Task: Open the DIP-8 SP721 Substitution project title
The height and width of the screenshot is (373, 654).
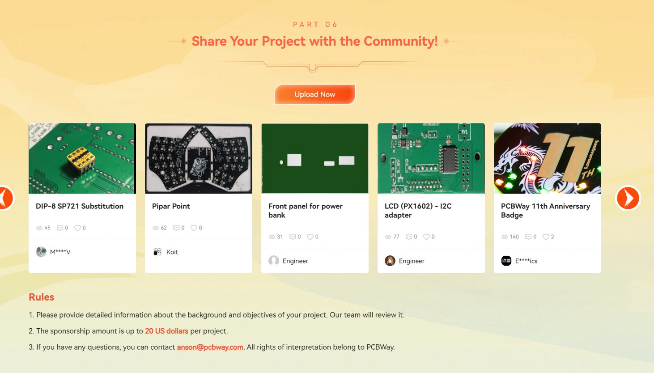Action: point(80,206)
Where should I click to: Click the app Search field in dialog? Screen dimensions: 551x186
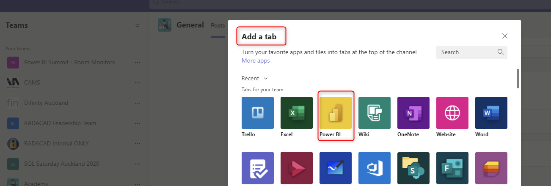466,52
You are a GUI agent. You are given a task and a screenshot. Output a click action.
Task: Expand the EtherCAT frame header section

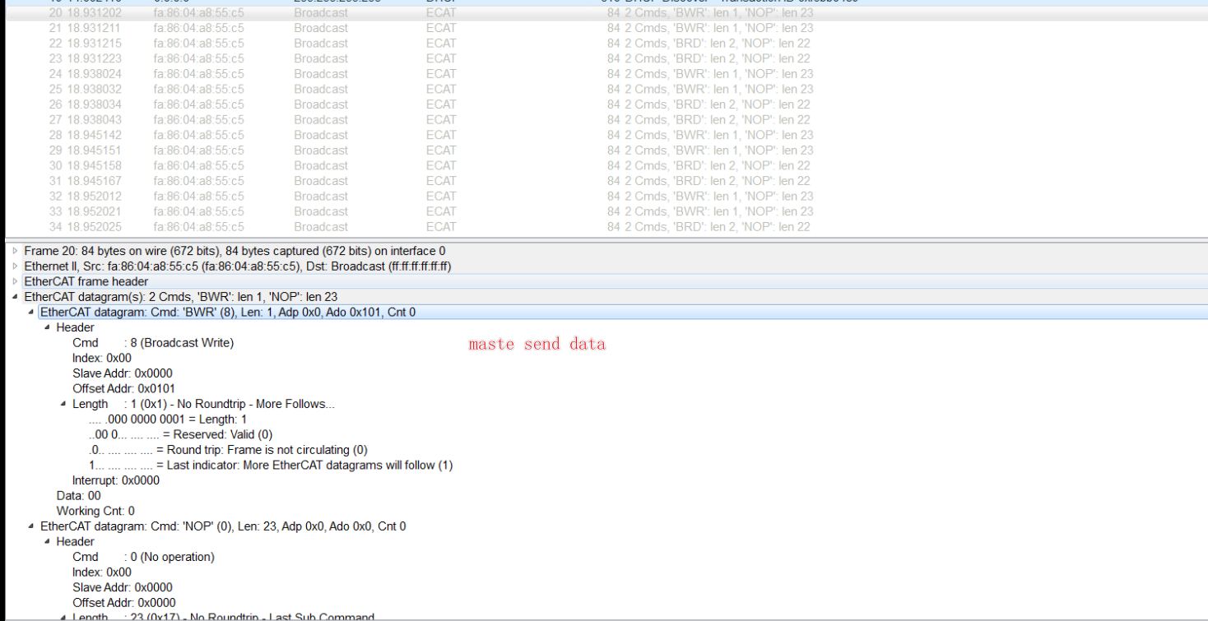15,281
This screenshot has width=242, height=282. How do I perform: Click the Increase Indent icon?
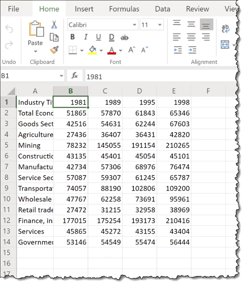point(192,50)
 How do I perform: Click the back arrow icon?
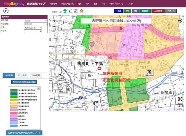tap(6, 11)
══════════════════════════════
■ Task to carry out ■
Could you reproduce exactly the lines running from the one with "This screenshot has" through the final line of the listing above, both included, and drop the pictures?

■ Answer ■
This screenshot has width=242, height=282. How do I perform: Click the Increase Indent icon?
point(192,50)
 How do I perform: Click the back arrow icon?
tap(6, 11)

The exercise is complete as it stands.